Items from a data source:

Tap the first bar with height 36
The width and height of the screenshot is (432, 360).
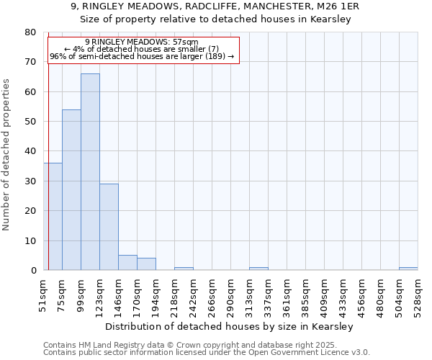53,216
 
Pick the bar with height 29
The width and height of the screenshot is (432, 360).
109,227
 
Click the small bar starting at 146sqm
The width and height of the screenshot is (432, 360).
127,263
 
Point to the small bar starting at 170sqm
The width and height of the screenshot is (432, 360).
146,264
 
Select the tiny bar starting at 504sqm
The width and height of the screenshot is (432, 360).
408,269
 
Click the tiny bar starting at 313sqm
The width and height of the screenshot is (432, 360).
258,269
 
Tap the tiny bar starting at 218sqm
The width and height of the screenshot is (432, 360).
184,269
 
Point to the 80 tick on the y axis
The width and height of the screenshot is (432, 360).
30,32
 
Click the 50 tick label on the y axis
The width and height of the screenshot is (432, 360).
30,122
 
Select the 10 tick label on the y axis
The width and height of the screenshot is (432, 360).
30,240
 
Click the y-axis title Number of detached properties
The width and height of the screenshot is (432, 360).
6,151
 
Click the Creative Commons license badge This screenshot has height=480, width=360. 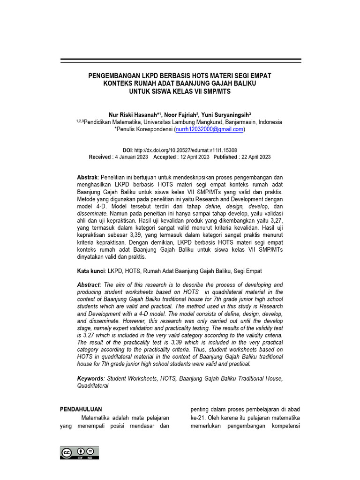pyautogui.click(x=79, y=452)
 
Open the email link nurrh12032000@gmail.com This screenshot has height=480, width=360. pyautogui.click(x=209, y=129)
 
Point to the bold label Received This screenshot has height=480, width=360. pyautogui.click(x=100, y=157)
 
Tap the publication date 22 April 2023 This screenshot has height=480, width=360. pyautogui.click(x=255, y=157)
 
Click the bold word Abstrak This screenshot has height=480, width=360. pyautogui.click(x=87, y=178)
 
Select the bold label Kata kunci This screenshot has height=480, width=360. pyautogui.click(x=91, y=270)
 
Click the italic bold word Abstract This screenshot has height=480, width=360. pyautogui.click(x=89, y=285)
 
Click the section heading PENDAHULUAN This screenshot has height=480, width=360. pyautogui.click(x=81, y=409)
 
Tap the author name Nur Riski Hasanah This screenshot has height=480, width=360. pyautogui.click(x=133, y=114)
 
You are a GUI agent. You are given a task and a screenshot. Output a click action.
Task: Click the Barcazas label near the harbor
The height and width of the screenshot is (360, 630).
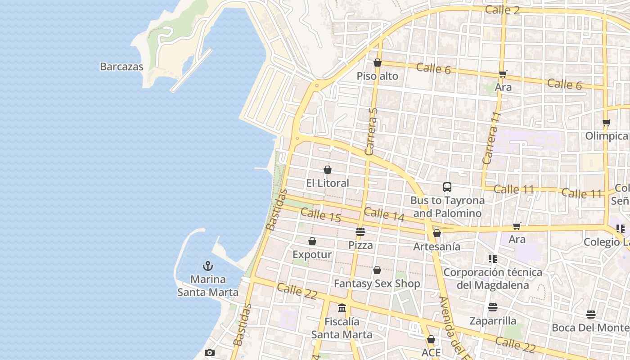[122, 67]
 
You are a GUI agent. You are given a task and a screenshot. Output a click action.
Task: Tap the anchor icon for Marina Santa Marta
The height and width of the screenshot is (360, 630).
[207, 266]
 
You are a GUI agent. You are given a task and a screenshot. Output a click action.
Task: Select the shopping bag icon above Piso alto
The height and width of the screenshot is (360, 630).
[378, 63]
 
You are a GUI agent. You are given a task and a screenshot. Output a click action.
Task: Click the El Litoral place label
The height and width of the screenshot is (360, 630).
[327, 183]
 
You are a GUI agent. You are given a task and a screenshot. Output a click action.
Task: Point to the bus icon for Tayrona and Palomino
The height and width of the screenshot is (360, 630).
[447, 187]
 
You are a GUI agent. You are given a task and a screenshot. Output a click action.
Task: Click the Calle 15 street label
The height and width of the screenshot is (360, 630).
[320, 215]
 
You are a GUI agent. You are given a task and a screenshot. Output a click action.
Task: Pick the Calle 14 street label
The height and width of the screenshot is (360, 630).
[384, 214]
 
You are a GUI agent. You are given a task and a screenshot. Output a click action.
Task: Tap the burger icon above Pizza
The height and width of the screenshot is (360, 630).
[360, 232]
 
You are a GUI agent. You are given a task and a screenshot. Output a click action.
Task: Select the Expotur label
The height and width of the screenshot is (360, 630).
[312, 254]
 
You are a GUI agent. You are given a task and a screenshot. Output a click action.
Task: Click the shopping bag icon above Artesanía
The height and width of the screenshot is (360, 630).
[436, 233]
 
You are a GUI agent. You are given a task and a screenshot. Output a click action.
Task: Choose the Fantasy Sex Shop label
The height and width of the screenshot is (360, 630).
[377, 284]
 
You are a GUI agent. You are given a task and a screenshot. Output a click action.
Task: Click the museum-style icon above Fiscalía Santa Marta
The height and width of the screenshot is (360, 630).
[342, 308]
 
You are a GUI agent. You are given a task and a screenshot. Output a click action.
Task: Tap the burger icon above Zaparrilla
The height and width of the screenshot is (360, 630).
[493, 307]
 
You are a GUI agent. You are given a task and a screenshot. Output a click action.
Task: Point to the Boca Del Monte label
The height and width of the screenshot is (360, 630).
[590, 328]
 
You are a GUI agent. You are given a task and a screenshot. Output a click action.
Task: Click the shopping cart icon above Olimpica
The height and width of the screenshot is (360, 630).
[606, 122]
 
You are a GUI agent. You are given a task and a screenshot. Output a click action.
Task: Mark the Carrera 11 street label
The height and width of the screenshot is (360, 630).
[491, 138]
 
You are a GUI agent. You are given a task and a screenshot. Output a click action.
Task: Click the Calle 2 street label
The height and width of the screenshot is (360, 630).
[502, 10]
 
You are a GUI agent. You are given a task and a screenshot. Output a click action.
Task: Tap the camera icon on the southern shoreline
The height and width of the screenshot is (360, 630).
[209, 352]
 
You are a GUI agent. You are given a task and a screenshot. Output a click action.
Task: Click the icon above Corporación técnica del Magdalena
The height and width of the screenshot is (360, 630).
[493, 258]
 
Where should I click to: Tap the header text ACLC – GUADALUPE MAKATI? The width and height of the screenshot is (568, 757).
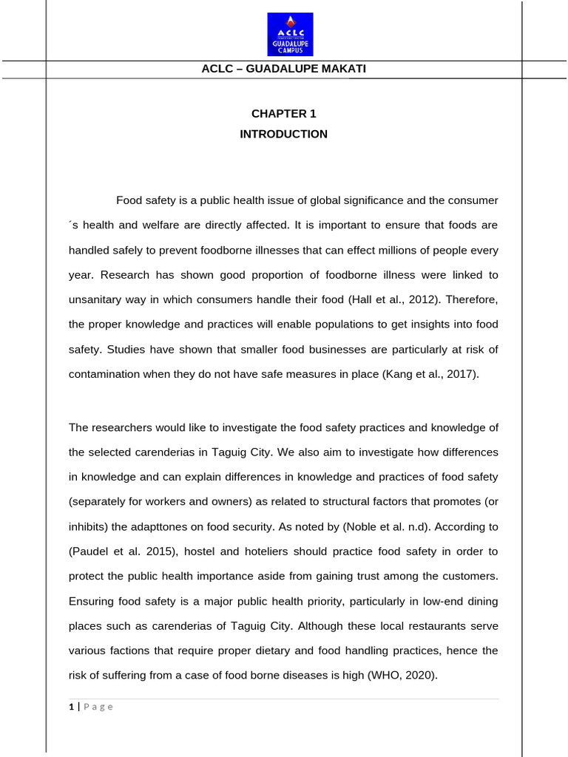(284, 69)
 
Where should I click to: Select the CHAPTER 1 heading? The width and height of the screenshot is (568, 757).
(283, 114)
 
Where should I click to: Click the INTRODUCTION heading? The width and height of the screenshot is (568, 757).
(283, 135)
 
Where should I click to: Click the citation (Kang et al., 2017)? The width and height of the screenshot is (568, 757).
(430, 374)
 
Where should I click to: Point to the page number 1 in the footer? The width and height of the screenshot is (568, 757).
(71, 707)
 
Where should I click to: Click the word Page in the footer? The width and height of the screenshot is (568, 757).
(98, 707)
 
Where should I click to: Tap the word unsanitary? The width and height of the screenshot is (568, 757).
(95, 300)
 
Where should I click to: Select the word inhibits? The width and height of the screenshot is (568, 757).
(89, 526)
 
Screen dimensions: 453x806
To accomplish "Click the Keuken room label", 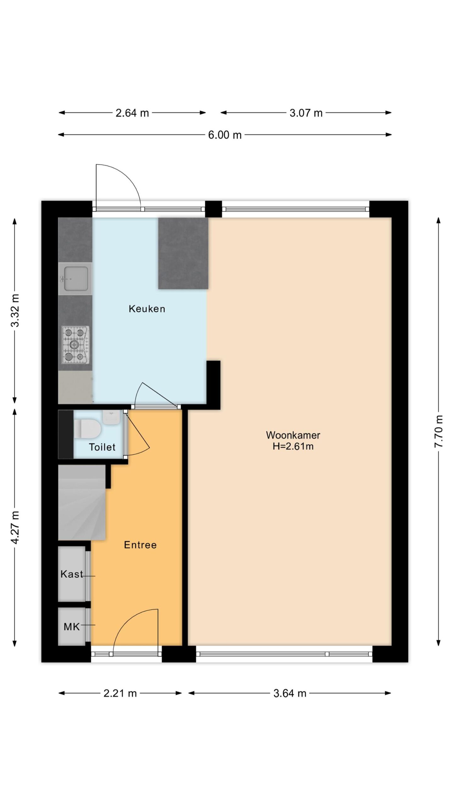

- **Task requirements**
Copy out the material from the line that contains "Where should I click to: Tap the word" through the end of the material, requests included. Multiply every coordinate in the answers by 0.9 and round to whole numbers, with halves rounded up, and leave out the pictures.

- **Answer below**
Where should I click to: Tap the word unsanitary? The width and height of the screenshot is (568, 757).
(86, 270)
 
Where should I click to: Select the word inhibits? The width and height of the screenshot is (568, 757).
(80, 473)
 
Screen dimensions: 453x806
To accomplish "Click the Keuken room label", 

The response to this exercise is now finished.